8.Burning In My Hands - A hugely synthesized track. Spacey, atmospheric with a very cool, beat. Almost could be considered an instrumental track as there are no obvious verses. But it is a great atmospheric piece that lends to the overall appeal of the album.

9.Dust To Ashes 1945 - As stated in the above interview excerpt has to deal with thew bombing of Hiroshima, Japan. It has a surprising up beat to it. But as you listen carefully you can hear the darkness of the lyrics. An emotional piece about a very sensitive piece of Japanese/US history. Very experimental in the vocal stylings though.

10.Alien Skin - This is the closing track of the album and it is very fitting as such. It almost fits as the music as the closing credits of the movie are rolling up on the screen. Repeating periodically throughout the track is "Stranger Within / Alien Skin". Reminding the listener of what they have been listing and almost tempting the listener to listen again. Saying that there is more to find in this treasure.

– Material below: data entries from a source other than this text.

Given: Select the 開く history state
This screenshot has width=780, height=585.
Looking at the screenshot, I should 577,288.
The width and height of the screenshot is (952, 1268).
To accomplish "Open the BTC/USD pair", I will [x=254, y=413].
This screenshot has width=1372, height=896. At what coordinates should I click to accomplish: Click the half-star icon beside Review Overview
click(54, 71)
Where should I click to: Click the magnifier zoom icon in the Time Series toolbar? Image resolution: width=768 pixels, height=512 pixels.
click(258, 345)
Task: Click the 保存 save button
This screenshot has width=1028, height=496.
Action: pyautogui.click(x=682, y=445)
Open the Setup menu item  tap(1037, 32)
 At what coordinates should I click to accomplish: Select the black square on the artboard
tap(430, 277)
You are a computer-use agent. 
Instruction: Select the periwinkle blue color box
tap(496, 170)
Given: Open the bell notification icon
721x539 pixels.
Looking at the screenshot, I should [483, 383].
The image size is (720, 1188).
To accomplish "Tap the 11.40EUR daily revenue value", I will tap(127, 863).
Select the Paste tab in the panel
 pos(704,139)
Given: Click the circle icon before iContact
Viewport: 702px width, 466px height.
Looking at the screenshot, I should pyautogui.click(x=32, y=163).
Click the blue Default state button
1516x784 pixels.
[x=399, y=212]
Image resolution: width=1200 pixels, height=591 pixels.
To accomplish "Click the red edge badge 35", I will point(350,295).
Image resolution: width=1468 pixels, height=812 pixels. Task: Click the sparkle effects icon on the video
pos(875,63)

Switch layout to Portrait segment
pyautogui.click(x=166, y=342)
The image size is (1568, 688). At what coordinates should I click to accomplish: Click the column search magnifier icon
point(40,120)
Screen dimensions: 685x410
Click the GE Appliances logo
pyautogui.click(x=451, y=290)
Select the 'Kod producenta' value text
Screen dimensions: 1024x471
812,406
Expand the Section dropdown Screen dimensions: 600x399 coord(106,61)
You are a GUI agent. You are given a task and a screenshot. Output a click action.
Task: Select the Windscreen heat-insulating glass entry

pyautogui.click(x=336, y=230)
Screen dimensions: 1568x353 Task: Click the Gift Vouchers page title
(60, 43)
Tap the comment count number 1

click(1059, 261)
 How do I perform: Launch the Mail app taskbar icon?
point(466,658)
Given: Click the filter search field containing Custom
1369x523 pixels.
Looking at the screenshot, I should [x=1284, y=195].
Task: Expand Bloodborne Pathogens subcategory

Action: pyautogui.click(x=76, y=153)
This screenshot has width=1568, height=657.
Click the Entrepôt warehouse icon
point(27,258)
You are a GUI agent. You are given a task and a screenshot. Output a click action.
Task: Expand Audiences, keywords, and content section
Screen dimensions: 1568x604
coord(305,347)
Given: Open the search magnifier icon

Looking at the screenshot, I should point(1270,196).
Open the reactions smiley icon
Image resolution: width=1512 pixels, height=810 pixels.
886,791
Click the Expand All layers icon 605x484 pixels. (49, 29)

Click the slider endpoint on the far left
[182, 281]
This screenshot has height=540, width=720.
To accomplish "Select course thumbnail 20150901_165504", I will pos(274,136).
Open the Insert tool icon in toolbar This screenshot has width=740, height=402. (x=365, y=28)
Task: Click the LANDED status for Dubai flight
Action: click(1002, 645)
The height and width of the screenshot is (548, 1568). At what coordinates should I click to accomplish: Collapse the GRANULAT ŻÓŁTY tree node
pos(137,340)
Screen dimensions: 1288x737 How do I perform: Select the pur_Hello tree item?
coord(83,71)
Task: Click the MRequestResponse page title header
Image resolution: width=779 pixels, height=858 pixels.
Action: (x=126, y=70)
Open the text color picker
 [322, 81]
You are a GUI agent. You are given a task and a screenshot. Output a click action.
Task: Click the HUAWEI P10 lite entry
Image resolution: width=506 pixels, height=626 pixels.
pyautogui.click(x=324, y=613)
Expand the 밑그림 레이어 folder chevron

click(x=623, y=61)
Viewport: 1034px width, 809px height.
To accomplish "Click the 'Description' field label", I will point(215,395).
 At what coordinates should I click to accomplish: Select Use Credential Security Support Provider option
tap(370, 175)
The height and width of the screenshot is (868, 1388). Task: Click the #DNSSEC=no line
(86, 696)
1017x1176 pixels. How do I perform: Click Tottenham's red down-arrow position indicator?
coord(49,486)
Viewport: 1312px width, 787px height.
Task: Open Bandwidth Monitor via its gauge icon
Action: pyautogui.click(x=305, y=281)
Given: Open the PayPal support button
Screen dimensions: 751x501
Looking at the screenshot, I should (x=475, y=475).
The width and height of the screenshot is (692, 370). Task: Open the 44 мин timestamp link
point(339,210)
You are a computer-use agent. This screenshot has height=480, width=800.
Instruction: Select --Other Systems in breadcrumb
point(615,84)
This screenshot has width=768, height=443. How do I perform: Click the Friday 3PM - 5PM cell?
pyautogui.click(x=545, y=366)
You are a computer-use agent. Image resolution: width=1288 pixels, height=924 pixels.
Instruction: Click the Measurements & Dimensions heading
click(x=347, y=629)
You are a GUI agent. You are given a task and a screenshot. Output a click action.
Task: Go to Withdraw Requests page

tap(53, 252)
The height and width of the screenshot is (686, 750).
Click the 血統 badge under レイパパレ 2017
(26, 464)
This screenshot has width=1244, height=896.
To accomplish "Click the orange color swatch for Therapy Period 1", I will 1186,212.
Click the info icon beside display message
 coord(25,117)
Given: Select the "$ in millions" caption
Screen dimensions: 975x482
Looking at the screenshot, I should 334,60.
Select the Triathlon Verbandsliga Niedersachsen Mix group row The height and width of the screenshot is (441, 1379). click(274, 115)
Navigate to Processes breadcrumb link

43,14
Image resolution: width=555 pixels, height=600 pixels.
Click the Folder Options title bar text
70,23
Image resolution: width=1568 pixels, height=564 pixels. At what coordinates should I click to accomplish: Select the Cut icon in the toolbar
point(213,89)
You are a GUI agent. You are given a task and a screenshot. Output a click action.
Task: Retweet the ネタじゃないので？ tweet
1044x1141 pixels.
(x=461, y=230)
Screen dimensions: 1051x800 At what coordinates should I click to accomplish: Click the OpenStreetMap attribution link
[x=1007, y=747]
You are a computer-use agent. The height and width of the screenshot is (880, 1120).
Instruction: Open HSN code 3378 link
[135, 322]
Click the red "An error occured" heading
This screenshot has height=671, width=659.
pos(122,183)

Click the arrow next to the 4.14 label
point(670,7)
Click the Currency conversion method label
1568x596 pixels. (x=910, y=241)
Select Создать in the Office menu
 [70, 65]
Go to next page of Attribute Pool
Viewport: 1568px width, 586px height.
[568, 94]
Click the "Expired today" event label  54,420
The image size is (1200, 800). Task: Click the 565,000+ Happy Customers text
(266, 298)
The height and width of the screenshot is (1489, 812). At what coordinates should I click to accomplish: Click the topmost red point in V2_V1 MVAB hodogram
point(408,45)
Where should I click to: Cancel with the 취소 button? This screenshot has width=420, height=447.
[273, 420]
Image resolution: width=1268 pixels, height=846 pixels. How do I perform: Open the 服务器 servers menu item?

Good beat, great electronics and as always, awesome production.

It's true that this album does take a few listens, and even then you are not quite sure you have found all the treasures to be found within it's 10 tracks. There are sound scapes, lyrics and moods that will take your mind and body to another world where George is the co-pilot. Showing you the furthest reaches of his mind and imagination. And along thew way teaching us things about ourselves as people, races and humanity. Showing us what else is out there and what we have done so far. Alien Skin - Don't Open Till Doomsday is an absolute gem of an album. Any album that you need to listen over and over again, not just cause it's a great listen, but also to find the hidden treasures that you maybe didn't hear the first time, is easily worth the measly $10 George is asking for for this piece of art. So, head on over to the Alien Skin website. You can listen to all the tracks on the Alien Skin website. And then click the "buy" button and get yourself a true treasure that is sure to go down in musical history!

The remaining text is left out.